Double revenu n’égale pas double bonheur
S’il est vrai que les habitants des pays riches sont souvent plus heureux que ceux des pays pauvres, la relation de cause à effet n’est pas prouvée. Dans les pays riches, les gens aisés ne sont qu’un peu plus heureux que les gens moins aisés. “Le bonheur n’est pas directement proportionnel au revenu”, explique Inglehart. Le politologue confirme ainsi une vieille sagesse : l’argent ne fait pas le bonheur. “Bien sûr, il vaut mieux en avoir. Mais l’argent apporte-t-il le bonheur permanent ? Non.”

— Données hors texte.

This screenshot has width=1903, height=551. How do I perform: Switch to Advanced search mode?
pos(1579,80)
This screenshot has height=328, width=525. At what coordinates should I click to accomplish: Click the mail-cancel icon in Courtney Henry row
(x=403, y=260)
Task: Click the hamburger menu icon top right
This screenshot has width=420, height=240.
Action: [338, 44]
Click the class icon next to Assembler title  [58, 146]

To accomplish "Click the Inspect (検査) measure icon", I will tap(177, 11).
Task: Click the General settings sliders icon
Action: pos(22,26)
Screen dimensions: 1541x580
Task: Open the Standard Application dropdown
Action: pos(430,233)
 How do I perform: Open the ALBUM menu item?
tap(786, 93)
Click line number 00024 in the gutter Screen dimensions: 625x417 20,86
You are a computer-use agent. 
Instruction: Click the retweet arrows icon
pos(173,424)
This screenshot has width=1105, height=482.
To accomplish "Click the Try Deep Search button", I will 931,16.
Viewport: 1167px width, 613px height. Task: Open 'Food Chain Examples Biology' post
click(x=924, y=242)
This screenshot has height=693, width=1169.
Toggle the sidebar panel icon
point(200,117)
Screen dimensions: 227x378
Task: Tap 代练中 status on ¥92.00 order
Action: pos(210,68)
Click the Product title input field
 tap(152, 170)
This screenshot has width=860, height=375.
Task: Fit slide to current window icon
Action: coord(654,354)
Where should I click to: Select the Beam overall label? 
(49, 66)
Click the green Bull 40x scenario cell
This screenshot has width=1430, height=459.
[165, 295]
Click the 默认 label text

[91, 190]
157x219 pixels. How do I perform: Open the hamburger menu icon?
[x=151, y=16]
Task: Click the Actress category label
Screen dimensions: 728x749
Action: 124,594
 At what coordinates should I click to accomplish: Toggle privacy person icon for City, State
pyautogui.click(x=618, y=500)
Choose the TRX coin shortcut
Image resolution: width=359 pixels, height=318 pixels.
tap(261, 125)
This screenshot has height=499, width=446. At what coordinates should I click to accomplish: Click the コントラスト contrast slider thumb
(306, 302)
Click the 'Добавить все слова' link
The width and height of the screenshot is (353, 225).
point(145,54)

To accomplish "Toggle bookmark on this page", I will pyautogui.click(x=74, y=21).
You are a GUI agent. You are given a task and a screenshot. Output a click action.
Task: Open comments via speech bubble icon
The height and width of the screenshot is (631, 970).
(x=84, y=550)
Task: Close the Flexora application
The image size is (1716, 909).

Chez les pauvres, être capable de nourrir ses enfants engendre un très grand sentiment de bonheur. Toutefois, dès que le niveau de vie d’une population atteint celui du Portugal, pays le plus pauvre d’Europe occidentale, il n’y a plus aucune corrélation entre le revenu et le bonheur. A partir de ce seuil, ce sont les amis, la famille et la vie personnelle qui déterminent le bonheur, avant le travail et le revenu. Notamment la formation et l’intelligence façonnent les valeurs dans les sociétés aisées fondées sur le savoir. Pour Inglehart, l’opinion largement répandue selon laquelle l’argent rend plus heureux ne serait qu’un leurre. “Si le premier million procure un immense bonheur, ce sentiment ne dure pas, et celui qui n’est pas encore heureux avec 10 millions ne le sera toujours pas avec 100 millions.” Ce n’est pas un hasard si des multimilliardaires comme Bill Gates ou les fondateurs de Google, Larry Page et Sergey Brin, se lancent dans des activités philanthropiques. “Ils sont riches, leur travail a changé le monde et ils recherchent à présent une satisfaction dans de nouveaux champs d’action.” Cependant, prévient Inglehart, même les milliardaires ne peuvent pas être parfaitement heureux. Et c’est très bien ainsi. “Ce serait contraire aux lois de l’évolution. L’humanité stagnerait et finirait par disparaître.”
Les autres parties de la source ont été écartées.